Ours usually comes in at about 0.6 per cent.
This year the trees are laden with olives and we are picking them while they are green or tournant. Tournant translates as ‘turning’ and means that they are in between green and black, purple-toned. For our variety of olive, this stage is ideal for harvesting.
Yesterday, sitting alone at the mill reading on my Kindle, while in front of me the machines washed, rolled and pressed noisily and farmers came and went, each nodding and smiling, enjoying the moment when another’s fruits spluttered from the tap transformed into oil, I reminded myself that this is an ancient and a shared tradition. A community activity. Not only here in France, but all around the Mediterranean at this late autumn time of year, families and businesses are occupied with this same activity: Muslims, Christians, Jews, atheists, agnostics.
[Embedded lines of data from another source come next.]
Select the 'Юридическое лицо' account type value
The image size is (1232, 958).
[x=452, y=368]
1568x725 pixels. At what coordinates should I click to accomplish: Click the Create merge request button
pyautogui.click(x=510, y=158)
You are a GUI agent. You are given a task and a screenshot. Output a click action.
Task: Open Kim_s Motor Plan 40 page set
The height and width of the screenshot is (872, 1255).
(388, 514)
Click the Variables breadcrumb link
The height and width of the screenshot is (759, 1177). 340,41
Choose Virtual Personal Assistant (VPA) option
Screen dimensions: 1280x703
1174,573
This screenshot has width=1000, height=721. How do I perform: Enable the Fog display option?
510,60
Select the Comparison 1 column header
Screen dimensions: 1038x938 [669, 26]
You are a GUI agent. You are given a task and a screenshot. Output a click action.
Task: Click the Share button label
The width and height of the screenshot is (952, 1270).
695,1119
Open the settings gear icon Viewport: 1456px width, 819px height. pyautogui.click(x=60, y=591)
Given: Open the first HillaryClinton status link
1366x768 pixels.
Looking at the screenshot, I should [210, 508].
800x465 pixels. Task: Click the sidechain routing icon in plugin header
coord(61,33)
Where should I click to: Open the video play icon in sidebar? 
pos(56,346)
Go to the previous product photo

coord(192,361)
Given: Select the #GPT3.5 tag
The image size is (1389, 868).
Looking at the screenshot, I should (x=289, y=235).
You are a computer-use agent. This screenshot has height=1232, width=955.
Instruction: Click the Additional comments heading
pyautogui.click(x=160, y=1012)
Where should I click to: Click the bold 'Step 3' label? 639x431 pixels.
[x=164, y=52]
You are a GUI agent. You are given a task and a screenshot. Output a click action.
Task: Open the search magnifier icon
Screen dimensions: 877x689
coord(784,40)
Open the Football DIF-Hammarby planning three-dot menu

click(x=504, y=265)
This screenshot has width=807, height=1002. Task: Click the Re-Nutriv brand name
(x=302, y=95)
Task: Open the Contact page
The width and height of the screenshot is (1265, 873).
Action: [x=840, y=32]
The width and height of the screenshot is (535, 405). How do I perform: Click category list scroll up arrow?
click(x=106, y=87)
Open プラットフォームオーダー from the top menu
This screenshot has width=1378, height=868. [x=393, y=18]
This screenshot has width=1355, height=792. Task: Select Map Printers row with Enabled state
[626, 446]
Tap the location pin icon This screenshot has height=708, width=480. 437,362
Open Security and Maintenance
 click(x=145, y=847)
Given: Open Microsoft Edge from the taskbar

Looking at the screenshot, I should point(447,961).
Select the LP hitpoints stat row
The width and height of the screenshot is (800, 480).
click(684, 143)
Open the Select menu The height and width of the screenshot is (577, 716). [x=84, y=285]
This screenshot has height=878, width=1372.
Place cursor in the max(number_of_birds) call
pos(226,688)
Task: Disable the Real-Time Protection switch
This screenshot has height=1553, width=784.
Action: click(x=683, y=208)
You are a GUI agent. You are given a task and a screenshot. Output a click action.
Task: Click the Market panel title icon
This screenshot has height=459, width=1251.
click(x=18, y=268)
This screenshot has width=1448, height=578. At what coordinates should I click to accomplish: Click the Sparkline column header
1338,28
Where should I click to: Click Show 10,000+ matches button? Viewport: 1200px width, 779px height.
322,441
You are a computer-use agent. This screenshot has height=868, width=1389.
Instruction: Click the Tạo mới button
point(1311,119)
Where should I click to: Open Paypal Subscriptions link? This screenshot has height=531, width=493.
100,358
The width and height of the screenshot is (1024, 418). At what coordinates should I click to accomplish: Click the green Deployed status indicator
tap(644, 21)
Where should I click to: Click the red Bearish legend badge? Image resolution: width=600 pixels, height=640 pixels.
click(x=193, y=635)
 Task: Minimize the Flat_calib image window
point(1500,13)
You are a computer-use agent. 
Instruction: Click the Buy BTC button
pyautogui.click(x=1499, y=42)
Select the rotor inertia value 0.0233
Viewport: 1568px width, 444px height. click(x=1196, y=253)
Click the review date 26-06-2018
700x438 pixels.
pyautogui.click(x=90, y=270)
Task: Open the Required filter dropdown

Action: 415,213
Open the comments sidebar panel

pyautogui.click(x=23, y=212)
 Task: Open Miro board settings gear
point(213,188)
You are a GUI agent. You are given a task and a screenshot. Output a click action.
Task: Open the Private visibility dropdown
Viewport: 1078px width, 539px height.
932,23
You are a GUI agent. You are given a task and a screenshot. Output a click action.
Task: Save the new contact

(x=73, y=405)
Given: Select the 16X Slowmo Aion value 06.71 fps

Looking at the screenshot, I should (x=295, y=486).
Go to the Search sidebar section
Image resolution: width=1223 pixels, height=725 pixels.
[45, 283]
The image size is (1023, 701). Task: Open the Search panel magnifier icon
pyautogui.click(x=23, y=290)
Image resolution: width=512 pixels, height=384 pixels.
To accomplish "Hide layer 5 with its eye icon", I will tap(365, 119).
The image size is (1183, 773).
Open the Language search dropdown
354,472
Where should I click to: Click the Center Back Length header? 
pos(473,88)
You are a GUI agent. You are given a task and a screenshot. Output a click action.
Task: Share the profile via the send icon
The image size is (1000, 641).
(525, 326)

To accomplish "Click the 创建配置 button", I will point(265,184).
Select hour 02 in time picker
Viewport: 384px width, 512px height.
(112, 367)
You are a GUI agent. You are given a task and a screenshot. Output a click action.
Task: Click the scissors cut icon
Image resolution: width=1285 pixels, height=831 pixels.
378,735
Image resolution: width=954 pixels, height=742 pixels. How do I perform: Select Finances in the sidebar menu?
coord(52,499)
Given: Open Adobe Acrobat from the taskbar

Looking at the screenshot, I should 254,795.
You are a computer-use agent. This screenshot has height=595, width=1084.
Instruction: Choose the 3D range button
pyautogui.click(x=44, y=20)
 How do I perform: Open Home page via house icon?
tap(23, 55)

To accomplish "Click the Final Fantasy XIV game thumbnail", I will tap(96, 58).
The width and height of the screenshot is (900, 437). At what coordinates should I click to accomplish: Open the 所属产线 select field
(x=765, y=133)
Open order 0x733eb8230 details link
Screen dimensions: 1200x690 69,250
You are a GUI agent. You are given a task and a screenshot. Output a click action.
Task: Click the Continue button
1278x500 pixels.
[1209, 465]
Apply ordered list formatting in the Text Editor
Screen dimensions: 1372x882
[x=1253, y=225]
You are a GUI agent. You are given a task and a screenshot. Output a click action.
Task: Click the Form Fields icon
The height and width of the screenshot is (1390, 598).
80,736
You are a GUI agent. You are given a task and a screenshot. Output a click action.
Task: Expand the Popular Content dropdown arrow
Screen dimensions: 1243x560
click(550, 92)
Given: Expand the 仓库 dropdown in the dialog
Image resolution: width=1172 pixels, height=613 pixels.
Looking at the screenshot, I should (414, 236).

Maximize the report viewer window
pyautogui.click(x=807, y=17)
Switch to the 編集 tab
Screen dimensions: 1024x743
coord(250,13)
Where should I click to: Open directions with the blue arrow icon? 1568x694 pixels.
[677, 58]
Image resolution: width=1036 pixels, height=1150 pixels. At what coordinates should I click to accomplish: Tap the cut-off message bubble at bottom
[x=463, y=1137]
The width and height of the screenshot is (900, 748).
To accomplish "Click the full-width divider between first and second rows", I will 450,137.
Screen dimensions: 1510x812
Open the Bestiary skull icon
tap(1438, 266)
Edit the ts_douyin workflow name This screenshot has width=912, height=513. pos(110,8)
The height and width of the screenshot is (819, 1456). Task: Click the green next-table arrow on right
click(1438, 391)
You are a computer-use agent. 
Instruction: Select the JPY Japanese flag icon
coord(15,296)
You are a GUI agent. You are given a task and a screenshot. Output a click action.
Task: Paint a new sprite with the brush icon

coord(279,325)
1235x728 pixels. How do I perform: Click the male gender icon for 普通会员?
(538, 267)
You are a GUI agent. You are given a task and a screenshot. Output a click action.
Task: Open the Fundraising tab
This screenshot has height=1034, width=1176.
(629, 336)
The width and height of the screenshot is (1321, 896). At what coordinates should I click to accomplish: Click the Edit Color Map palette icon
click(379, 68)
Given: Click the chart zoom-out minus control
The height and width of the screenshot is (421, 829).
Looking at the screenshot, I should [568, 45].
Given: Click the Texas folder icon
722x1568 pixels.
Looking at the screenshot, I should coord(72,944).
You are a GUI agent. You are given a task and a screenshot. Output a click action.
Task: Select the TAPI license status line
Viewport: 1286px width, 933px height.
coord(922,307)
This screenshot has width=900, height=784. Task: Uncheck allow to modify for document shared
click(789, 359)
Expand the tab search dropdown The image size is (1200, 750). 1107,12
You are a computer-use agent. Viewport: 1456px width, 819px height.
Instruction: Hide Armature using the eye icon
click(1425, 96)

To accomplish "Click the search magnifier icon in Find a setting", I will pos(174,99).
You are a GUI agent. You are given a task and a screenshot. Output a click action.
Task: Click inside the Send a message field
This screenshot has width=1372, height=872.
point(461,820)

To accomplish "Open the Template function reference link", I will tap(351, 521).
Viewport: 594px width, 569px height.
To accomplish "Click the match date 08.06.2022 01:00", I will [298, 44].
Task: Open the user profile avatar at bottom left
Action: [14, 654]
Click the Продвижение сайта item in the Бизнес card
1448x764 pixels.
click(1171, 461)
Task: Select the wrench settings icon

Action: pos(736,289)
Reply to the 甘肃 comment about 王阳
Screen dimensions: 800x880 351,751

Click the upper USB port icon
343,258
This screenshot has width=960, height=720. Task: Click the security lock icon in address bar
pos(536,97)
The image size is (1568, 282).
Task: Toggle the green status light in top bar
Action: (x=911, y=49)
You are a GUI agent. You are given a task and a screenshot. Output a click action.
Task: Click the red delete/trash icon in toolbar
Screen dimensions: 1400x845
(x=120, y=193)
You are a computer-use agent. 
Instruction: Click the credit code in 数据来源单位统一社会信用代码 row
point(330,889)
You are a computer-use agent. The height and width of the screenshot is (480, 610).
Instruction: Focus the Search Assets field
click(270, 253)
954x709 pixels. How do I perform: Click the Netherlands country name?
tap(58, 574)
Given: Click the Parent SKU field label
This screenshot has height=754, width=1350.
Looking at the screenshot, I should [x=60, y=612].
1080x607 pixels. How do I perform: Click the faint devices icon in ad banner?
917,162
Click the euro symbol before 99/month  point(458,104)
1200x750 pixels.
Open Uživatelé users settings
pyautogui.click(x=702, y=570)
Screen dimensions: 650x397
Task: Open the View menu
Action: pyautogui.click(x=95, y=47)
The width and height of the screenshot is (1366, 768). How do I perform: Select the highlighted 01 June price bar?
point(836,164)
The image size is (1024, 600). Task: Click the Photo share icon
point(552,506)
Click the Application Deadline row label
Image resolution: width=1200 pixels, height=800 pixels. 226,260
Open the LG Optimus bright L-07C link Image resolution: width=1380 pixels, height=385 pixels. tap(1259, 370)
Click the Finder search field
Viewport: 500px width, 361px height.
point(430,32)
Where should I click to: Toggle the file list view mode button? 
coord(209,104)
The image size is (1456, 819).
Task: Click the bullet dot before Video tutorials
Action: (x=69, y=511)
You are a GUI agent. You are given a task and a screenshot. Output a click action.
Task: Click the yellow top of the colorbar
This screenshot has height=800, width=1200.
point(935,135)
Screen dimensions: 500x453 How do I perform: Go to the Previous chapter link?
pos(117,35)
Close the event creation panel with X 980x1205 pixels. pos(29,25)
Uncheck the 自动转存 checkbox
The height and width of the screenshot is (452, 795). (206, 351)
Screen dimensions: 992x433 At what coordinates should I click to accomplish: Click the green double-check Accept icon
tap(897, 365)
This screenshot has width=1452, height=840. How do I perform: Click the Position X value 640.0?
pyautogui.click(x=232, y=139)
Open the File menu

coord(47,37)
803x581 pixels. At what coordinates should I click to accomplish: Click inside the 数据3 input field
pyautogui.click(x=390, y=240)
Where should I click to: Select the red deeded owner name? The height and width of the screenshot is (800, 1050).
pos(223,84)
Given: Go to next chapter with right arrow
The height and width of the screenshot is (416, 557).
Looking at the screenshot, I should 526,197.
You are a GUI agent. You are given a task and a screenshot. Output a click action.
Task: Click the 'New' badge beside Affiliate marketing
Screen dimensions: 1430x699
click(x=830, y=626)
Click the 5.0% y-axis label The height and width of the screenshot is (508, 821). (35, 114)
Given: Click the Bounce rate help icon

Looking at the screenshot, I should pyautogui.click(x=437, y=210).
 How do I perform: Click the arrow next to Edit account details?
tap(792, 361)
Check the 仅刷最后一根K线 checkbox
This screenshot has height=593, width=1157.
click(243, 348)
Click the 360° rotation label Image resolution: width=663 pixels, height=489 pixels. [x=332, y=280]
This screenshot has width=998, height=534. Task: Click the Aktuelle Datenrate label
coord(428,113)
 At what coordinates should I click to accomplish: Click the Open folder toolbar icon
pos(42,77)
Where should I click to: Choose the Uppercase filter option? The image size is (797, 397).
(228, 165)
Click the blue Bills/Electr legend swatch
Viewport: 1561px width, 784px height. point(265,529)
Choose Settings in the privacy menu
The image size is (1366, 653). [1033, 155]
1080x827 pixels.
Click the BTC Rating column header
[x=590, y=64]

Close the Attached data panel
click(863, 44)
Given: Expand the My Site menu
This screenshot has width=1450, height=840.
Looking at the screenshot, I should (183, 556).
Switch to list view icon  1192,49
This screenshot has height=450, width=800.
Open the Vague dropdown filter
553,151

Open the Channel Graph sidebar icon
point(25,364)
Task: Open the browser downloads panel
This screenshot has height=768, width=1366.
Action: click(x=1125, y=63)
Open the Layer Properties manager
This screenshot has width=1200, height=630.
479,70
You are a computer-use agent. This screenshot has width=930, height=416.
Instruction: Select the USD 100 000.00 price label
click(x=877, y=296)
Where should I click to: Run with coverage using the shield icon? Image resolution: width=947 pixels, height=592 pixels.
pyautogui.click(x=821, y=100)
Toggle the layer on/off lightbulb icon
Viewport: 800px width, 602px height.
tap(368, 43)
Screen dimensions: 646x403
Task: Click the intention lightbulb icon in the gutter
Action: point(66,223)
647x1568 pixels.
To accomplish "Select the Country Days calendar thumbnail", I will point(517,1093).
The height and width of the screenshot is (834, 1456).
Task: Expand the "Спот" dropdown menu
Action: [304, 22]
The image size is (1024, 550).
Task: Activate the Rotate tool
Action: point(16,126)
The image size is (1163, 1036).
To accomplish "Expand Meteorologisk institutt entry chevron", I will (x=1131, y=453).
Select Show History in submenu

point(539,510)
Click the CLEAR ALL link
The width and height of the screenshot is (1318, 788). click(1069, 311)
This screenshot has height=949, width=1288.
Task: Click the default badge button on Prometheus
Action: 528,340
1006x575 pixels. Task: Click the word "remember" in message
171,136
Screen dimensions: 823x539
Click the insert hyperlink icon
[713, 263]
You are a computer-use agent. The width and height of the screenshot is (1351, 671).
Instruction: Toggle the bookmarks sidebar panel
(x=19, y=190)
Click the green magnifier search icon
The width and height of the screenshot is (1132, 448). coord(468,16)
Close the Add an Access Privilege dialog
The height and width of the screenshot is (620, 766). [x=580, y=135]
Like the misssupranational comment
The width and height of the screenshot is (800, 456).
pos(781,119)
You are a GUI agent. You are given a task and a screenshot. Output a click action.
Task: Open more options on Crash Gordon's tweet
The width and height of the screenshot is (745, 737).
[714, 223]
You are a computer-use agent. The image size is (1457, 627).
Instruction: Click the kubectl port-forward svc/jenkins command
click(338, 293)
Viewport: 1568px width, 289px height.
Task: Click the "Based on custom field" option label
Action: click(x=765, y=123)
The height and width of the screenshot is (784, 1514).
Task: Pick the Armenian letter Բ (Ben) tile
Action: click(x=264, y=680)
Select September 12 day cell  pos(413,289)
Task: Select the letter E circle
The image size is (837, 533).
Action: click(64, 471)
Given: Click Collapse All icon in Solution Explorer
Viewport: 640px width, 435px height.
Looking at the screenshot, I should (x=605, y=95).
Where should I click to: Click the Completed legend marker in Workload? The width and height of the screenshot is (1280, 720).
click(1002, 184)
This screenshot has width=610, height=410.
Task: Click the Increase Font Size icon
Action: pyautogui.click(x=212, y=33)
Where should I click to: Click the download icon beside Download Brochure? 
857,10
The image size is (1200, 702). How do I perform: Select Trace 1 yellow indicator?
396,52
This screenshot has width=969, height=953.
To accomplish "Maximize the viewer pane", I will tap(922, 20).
For each of the three monotheisms, this precious gift has been lauded in the sacred scriptures. The olive tree is a gift of life, a gift from the earth given to us all. None of us has been particularly chosen to receive it and we all need to work equally hard to obtain the tree’s gifts. It is bitter fruit when harvested and only later reveals its magnificence.
These musings mattered to me greatly yesterday. Yesterday was the 14th November. The day after the Friday 13th Atrocities in Paris.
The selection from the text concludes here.